I appreciate everyone for your patience, if you have read this far. So finally we can try to code our first program in assmebly language. As I said earlier, we are going to create 32-bit assembly programs as most malware is written in 32-bit mode, but keep in mind: most of us all have 64-bit operating systems nowadays, 32-bit programs can run on them.

Let’s go!
I will write our programs for linux, I choose Ubuntu 16.04 64-bit.
First of all, please install NASM:

sudo apt-get install nasm

Then create test1.asm with following code:

; first program in asm
; author @cocomelonc

section .data

section .bss

section .text
  global _start   ; must be declared for linker

_start:           ; linker entry point
  mov eax, 100    ; mov 100 into the EAX register

; normal exit
exit:
  mov eax, 1      ; sys_exit system call
  mov ebx, 0      ; exit code 0 successfull execution
  int 0x80        ; call sys_exit

Every assembly language program is divided into three sections:
data section - this section is used for declaring initialized data or constants as this data does not ever change at runtime. You can declare constant values, buffer sizes, file names, etc.
bss section - this section is used for declaring uninitialized data or variables.
text section - this section is used for the actual code sections as it begins with a global _start which tells the kernel where execution begins.

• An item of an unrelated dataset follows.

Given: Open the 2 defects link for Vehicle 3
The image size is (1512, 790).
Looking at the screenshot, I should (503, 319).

Let’s go to compile our program:

nasm -f elf32 -o test1.o test1.asm
ld -m elf_i386 -o test1 test1.o

compile first

As you can see when we run it by ./test1 nothing happen. There is no output, and that’s correct. Because, all we did was create a program which move 100 to EAX register and normally exit.
And as you can see from output of command:

objdump -d -M intel test1

compile first

Since we consider the study from the point of view of a malware analyst, objdump command is very important and must have knowledge for static analysis.

Static analysis is the process of analyzing malware “at rest”, to extract identifying features and other characteristics from the tool without actually executing it.

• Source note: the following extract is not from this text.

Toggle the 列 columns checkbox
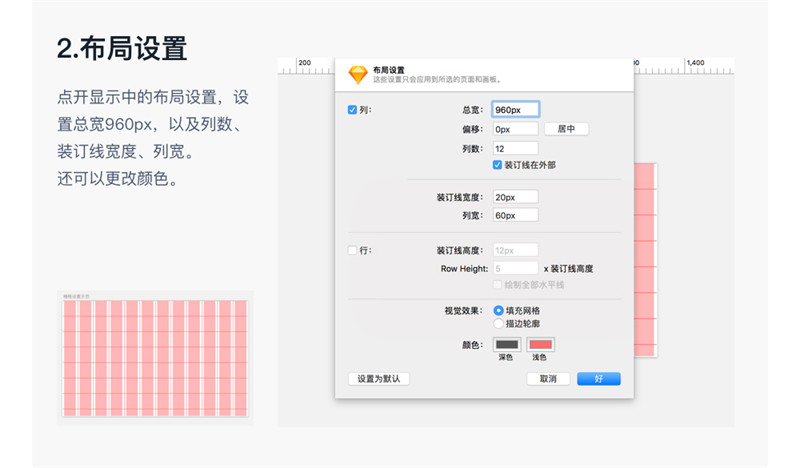 pyautogui.click(x=352, y=110)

The objdump utility is part of the binutils package, which is a bundle of tools used in Linux/UNIX systems for working with many core binary file types. The objdump utility is designed to be a full metadata analysis and reporting tool for executable files. Using the -d arguments, objdump can be told to disassemble the file.

Let’s back to our code and examine 15-18 lines.

compile first

On line 16, in the Intel syntax we mov eax, 1 meaning we move the decimal value of 1 into eax which specifies the sys_exit call which will properly terminate program execution back to Linux so that there is no segmentation fault. (1)
Then on line 17 we mov ebx, 0 which moves 0 into ebx to show that the program successfully executed. (2)

exit

All the syscalls are listed in /usr/include/asm/unistd_32.h, together with their numbers (the value to put in EAX before you call int 0x80).

And finally, on line 18 we see int 0x80. Let’s dive into this a little deeper.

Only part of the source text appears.